Qualifications & Requirements Education & Certification

  • Bachelor’s degree in Business Administration, related field or equivalent experience required.
  • Professional certifications (e.g., CPCU, AIC) preferred
  • Minimum of 5 years of experience handling Auto Liability, Bodily Injury (BI), General Liability, and Litigation claims. Municipal and Employment Practice liability experience preferred but not required.
  • Proven track record of managing complex claims from investigation through resolution.

Knowledge, Skills & Abilities

  • Strong understanding of insurance policies, legal standards, and regulatory compliance.
  • Proficient in claims management systems and Microsoft Office Suite.
  • Excellent analytical, investigative, and decision-making skills.
  • Effective written and verbal communication, including negotiation and conflict resolution.
  • Ability to manage multiple priorities in a fast-paced environment.
  • High attention to detail and commitment to accuracy.
  • Strong interpersonal skills with the ability to collaborate across teams.
  • Ability to maintain confidentiality and exercise sound judgment.
  • Regular and reliable attendance is required.

Preferred Qualifications

  • Experience with CMS and ISO reporting.
  • Knowledge of Wisconsin Municipal Law.
  • Familiarity with financial documentation and 1099 reporting.
  • Background in system administration or user support.

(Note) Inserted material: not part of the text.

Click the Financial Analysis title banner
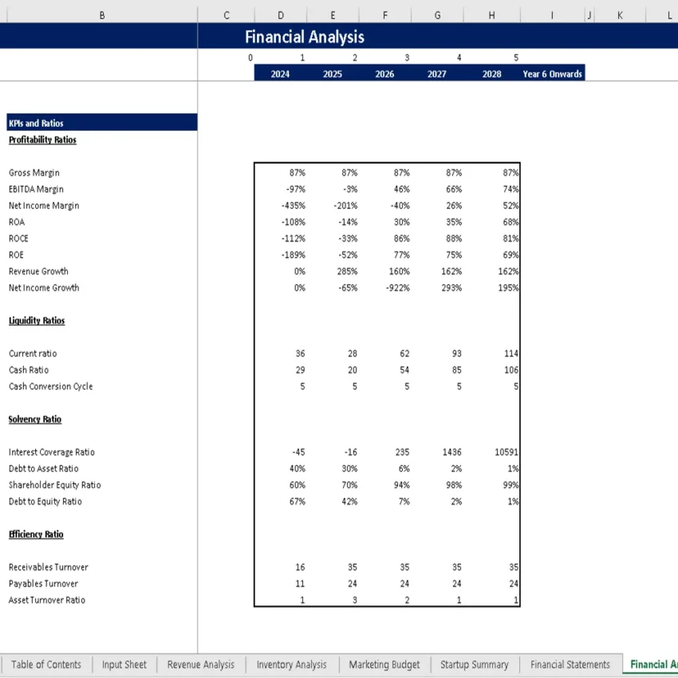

Working Conditions Physical Demands The physical demands described below are representative of those required to successfully perform the essential functions of the Claims Adjuster role. Reasonable accommodations may be made to enable individuals with disabilities to perform these functions.

  • Regularly required to talk, hear, and sit for extended periods while reviewing claims, speaking with members, and documenting case details.
  • Frequent use of computer equipment including keyboard, monitor, mouse, and telephone.
  • Occasionally required to lift and/or move items up to 10 pounds, such as files or promotional materials.
  • Occasional travel for company business, including member meetings, trainings, and conferences. Travel may involve various modes of transportation (e.g., airplane, train, bus, rental car). Must be able to travel without restrictions.
  • Specific vision abilities required include close vision, peripheral vision, depth perception, and the ability to adjust focus.

Work Environment

  • Hybrid Work Model: Primarily remote, with residence in Wisconsin required (within reasonable driving distance).
  • In-person participation is expected for scheduled office meetings, trainings, and member-related travel.
  • Work may occasionally involve high-pressure situations requiring timely decision-making and clear communication with members and stakeholders.